The demand for natural fibre-reinforced thermoplastics for various applications is steadily increasing. It is not only growing environmental awareness that is driving companies to rethink the materials used in their production. After all, the properties of natural fibre-reinforced thermoplastics also offer numerous advantages over conventionally used materials.
The use of flax or basalt as a fibre with a thermoplastic matrix is a popular material combination. In addition to their physical properties, the advantages of natural fibres are primarily their negative CO2 balance, their recyclability, and their compatibility with conventional processes. The main area of application is primarily in the construction of trim elements in vehicle interiors, such as the parcel shelf or door trim, due to their natural, good damping properties and noise-absorbing capacity. Another advantage of natural fibers is that they do not tend to splinter in a crash, thus reducing the risk of injury.
However, the use of natural fibre-reinforced thermoplastics is also becoming increasingly popular in the sports & leisure sector, as natural materials are becoming more and more important in society. This area of mass products therefore also offers the greatest opportunity for replacing conventional products with natural fibre-reinforced materials. A clear sustainability trend can currently be seen here. The demand for “green products” can be attributed to growing environmental awareness and is therefore not only politically in tune with the times. Whether it’s a tennis racket made of natural fibre-reinforced thermoplastics or a baseball cap with an optically visible flax content – sustainable design is currently very much in vogue, and the trend is continuing to rise.
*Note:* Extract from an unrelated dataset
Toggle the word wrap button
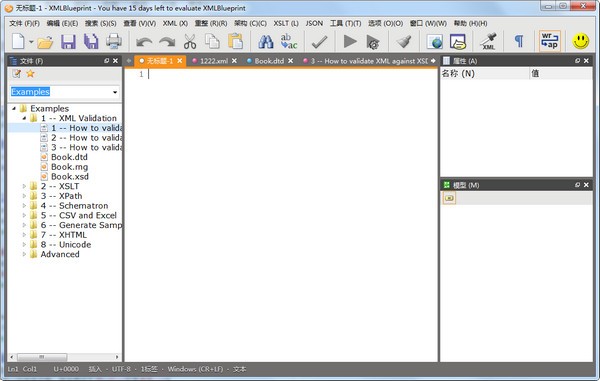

The use of natural fibre-reinforced thermoplastics is particularly popular in the form of unidirectional (UD) tapes or long fibre-reinforced thermoplastics (LFT). BÜFA Thermoplastic Composites offers basalt fibre-based tapes in addition to flax with PLA. With these materials, the production of fibre-reinforced laminates or organosheets, is also possible. In addition, cellulose matrix fibres are available as a raw material in the range, as well as in the product area of long fibre reinforced thermoplastics (LFT) with a combination of a PLA matrix.